Several years ago, I was asked by a local church to give an introductory talk about the different types of "love languages" for a class that was kicking off a study of Gary Chapman's popular book. As part of the preparation, I decided to retake Chapman's quiz and re-identify my preferences. Then I decided that I should take a shot at predicting my wife love languages in ranked order fashion (I guess I was feeling particularly brave that day!). Later, I asked my wife to take the quiz. She consented, took it and I compared my rank order "guess" with her results. It wasn't bad. I switched two items in the middle of the list but otherwise was on target.
(Now, before you think I am overly-self congratulatory . . . I should have done pretty well. I am a trained marriage and family therapist. I worked for years with couples in a clinical setting. No new territory here.)
What was surprising was when I asked my wife what she thought my primary love language was. "Gifts," she said confidently. Nope. Not even close. Now, I'm not trying to be hard on my wife. She is not a marriage and family therapist. She has not studied, spent hour upon hour thinking about, and struggling, to understand couples. But her answer did raise my curiosity, so I asked, "Why did you think it was gifts?" "I remember," she said, "when your brother and sister-in-law gave you a gift and how moved you were by it!" She's right. I was.
What she didn't know, because I never told her, was why I was so moved.
More about this in a moment. However, this basic misunderstanding of confusing what with why is a primary problem, not only with couples, but with leaders as well.

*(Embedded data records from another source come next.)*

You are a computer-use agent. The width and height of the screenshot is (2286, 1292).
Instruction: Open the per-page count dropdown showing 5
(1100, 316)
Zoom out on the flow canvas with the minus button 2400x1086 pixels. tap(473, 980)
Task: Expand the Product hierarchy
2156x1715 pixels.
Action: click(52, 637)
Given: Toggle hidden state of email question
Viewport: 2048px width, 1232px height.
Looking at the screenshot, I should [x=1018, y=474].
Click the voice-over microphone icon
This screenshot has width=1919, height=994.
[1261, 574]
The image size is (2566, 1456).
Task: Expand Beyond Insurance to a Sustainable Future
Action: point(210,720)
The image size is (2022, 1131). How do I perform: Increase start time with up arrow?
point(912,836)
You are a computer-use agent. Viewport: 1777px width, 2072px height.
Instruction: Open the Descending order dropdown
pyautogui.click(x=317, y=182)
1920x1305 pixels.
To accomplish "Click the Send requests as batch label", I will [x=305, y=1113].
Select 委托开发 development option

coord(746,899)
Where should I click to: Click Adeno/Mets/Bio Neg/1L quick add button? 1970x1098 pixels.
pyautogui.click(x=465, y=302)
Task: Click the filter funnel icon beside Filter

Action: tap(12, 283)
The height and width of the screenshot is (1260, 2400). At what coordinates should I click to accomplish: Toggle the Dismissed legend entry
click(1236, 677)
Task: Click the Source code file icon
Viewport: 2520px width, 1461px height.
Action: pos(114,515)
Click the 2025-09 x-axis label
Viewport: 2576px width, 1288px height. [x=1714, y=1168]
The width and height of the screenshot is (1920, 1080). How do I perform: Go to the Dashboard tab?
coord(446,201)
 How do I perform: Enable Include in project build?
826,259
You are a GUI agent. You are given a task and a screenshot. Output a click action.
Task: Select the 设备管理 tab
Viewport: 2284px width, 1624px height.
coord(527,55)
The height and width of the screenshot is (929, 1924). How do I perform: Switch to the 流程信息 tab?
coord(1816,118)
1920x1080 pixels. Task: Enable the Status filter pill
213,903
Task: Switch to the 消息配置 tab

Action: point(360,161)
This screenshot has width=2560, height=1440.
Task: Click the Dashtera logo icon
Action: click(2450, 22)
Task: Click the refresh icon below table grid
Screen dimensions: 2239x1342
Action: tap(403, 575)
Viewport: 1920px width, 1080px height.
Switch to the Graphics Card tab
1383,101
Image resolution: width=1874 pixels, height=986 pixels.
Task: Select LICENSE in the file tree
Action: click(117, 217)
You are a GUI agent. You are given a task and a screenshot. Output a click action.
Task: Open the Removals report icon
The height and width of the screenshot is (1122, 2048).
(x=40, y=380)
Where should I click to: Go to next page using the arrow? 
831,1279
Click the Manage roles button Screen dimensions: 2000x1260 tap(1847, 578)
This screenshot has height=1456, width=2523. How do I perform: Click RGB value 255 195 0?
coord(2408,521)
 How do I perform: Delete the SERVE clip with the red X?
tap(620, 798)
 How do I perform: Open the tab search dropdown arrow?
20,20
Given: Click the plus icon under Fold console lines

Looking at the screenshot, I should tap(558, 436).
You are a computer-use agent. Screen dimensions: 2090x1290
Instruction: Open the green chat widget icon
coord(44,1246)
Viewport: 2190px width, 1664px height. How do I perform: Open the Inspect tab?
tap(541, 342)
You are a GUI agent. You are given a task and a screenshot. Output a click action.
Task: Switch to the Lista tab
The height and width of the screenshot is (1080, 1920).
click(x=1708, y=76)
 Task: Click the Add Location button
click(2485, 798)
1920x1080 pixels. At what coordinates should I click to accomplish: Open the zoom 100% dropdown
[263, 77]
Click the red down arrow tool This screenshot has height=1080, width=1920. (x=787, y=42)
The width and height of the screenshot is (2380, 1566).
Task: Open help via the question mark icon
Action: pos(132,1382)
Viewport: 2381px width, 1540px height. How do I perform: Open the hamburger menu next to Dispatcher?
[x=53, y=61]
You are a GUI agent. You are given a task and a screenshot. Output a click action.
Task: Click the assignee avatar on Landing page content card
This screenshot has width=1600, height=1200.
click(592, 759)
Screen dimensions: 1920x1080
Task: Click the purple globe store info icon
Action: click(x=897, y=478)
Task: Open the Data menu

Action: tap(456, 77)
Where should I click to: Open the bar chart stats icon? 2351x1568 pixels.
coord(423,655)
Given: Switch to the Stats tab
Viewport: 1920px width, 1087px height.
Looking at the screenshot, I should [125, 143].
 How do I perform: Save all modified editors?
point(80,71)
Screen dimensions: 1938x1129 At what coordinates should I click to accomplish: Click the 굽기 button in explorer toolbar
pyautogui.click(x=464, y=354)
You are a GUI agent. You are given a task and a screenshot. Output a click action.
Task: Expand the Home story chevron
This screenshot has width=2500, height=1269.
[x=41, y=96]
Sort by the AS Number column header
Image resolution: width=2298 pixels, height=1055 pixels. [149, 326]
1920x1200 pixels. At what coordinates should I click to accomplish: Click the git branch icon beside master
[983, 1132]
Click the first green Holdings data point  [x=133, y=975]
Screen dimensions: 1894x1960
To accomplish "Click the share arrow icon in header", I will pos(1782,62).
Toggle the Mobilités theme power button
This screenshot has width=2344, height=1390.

When interviewing employees I often find it common for them to have a naive belief that the managers/supervisors really don't know "what is going on." They are usually wrong. Even when the environment is hostile, closed, secretive, or even "toxic" the managers typically have a pretty good understanding of what has happened and what is currently happening that contribute to the issues they face.
If those employees could sit in on the discussions with those leaders they would find that the description of what has, and is, happening is usually pretty close to what the employees themselves tell us in interviews we have with them.
But, leaders are less adept and telling me "why" things are the way they are. Why is this you wonder? It can be for numerous reasons . . . fear, projection, past history, generational shifts . . . you name it. So when leaders have the wrong idea about "why" there attempts to fix "what" often fails.
These leaders need a process where employees can safely and confidentially tell them 'why" things are the way they are. Leaders need a radical commitment to hearing this so that they do not operate of a false premise and waste time, effort, and lose the good will of them employees--who will see it as one more example of how leadership doesn't know "what" is going on.